WORK INSTRUCTION - Given the entries that follow, write out exactly the lines starting at the one containing "Instruction: Tap the" and ending at the one containing "You are a computer-use agent. Viewport: 234px", both ends included, and only those.

RECORDS SUPPLIED -
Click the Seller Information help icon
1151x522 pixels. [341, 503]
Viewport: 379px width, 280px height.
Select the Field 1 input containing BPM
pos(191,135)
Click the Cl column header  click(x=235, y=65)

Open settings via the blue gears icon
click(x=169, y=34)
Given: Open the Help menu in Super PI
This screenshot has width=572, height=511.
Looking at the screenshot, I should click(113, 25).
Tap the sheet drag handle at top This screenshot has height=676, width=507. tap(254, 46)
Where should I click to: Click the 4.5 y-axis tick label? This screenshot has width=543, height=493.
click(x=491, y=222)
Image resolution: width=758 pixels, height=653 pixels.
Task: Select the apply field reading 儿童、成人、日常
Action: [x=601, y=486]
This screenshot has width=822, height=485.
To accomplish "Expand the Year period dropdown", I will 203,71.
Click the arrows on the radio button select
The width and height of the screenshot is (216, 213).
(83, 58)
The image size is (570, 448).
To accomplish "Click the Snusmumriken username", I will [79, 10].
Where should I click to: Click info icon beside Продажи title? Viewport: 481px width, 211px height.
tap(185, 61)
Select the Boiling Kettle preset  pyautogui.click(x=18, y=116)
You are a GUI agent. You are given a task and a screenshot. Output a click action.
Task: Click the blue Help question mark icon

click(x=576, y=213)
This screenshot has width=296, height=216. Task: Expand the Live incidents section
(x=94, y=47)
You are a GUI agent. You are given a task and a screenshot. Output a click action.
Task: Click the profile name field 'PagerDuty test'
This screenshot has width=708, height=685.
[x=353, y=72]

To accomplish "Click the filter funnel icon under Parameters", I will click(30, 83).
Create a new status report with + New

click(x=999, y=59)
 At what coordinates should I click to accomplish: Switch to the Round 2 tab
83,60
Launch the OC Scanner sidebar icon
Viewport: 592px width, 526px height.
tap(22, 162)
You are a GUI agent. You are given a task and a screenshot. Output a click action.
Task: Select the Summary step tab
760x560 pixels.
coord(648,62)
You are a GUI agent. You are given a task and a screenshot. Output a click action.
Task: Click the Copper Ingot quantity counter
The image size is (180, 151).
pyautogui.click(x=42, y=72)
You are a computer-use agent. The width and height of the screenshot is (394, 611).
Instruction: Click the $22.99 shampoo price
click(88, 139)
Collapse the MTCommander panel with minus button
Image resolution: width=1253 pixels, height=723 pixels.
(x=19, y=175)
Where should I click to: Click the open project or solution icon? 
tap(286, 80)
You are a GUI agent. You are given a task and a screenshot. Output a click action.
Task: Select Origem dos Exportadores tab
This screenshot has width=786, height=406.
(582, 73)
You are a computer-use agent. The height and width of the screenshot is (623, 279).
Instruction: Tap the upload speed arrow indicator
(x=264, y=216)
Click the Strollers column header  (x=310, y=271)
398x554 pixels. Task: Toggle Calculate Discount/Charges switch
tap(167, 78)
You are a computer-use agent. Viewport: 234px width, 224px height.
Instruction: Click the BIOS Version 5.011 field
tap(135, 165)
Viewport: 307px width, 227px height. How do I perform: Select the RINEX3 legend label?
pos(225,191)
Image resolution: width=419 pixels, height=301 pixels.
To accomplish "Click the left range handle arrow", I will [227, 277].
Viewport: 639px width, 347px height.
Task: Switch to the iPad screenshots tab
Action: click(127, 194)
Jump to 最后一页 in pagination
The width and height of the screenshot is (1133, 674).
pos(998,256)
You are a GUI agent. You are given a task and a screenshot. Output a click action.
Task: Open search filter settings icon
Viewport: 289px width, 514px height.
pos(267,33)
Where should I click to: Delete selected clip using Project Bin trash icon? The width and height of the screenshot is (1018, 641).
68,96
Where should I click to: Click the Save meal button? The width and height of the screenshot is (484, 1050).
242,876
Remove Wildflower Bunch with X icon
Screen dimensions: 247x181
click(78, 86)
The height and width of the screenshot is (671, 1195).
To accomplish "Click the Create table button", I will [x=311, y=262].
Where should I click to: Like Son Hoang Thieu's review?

WRITTEN ANSWER -
Instruction: Tap the upload speed arrow indicator
(x=264, y=216)
Click the Strollers column header  (x=310, y=271)
398x554 pixels. Task: Toggle Calculate Discount/Charges switch
tap(167, 78)
You are a computer-use agent. Viewport: 234px width, 224px height.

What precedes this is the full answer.